Babies can’t say the words “one”, “two” and “three”, but they probably know that they refer to quantities, US research suggests.
In other words, while they don’t understand the full meaning of number words until they’re about four years old, they get the basic concept before they’re two.
And that, says Lisa Feigenson, a cognitive scientist at Johns Hopkins University, shows that they have a “pretty sophisticated understanding of the world” and already are trying to make sense of what adults are saying.
To a certain extent, though, she’s not surprised. “We buy counting books for babies and we count aloud with toddlers.
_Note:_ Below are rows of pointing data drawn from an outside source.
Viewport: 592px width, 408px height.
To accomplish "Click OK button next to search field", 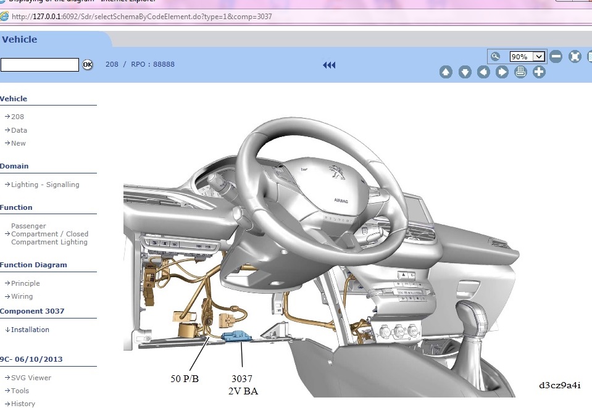I will click(88, 65).
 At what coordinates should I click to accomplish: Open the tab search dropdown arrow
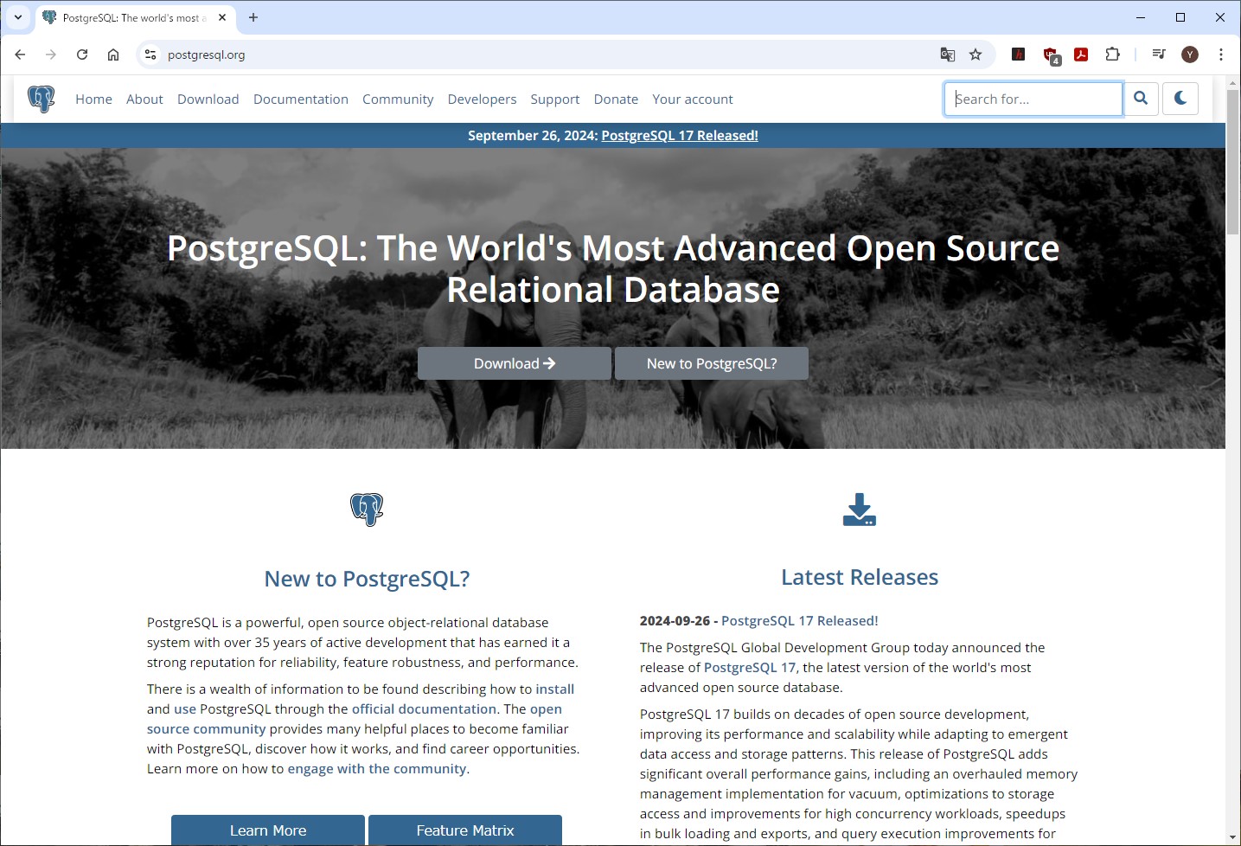17,17
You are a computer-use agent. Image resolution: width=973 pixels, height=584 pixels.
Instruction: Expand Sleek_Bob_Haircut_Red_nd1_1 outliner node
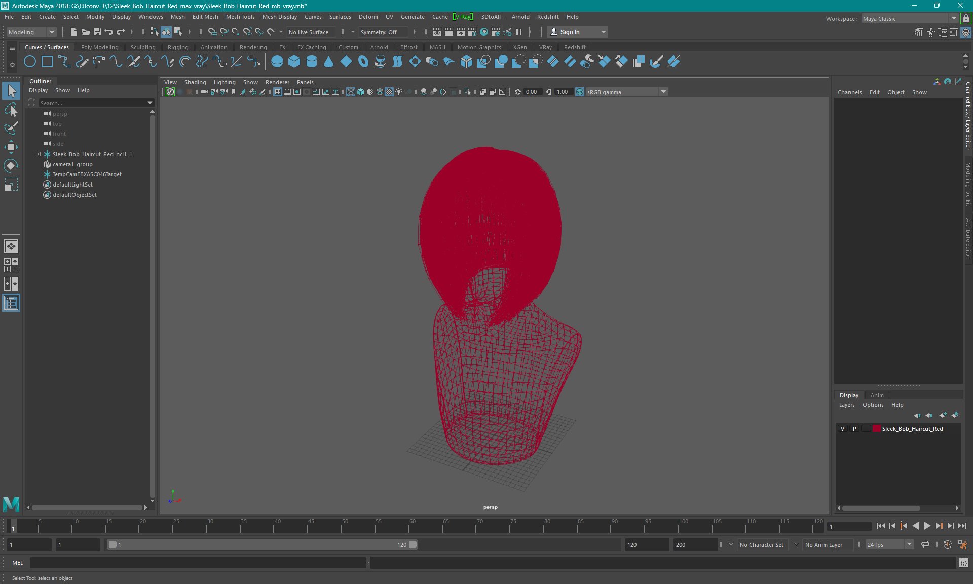pyautogui.click(x=38, y=154)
All of that raises the question: Are kids really clueless about what counting means until they’re in the preschool years?”
To try to find out, she and colleague Jenny Wang hid a range of small toys inside a box while infants aged 14 and 18 months watched. They couldn’t see inside the box, but they could reach into it.
Sometimes the researchers counted each toy aloud as they dropped it into the box (one, two, three, four – four cars) but at others didn’t use numbers (this, this, this, this – these cars).
They found that when they didn’t count, the babies had a hard time remembering that the box contained a number of things, often becoming distracted after they had pulled out the first one, as if there was nothing else to see.
However, when the toys were counted, they clearly expected more than one was there to be pulled from the box. They didn’t remember the exact number, the researchers say, but they did remember the approximate number.
“The counting experience that many infants receive from early in life may provide an opportunity to notice that counting often occurs in the presence of quantities – a co‐occurrence that could lead infants to link the two,” the researchers write in the journal Developmental Science.
“For such a link to form, infants must recognise instances of counting as distinct from other utterances.”
They acknowledge that the link they demonstrate is a “primitive” one, but they believe their results “provide evidence for the earliest known link between non-verbal approximate numerical representations and counting – an important component of symbolic mathematics”.
It’s a complex issue. A recent study, for example, suggested that before children learn the exact meanings for number words they “first acquire noisy preliminary meanings for these words”, but also found no reliable evidence of preliminary meanings for larger meanings.
Feigenson and Wang are conducting several follow-up studies, including whether English-speaking babies react to counting in a foreign language.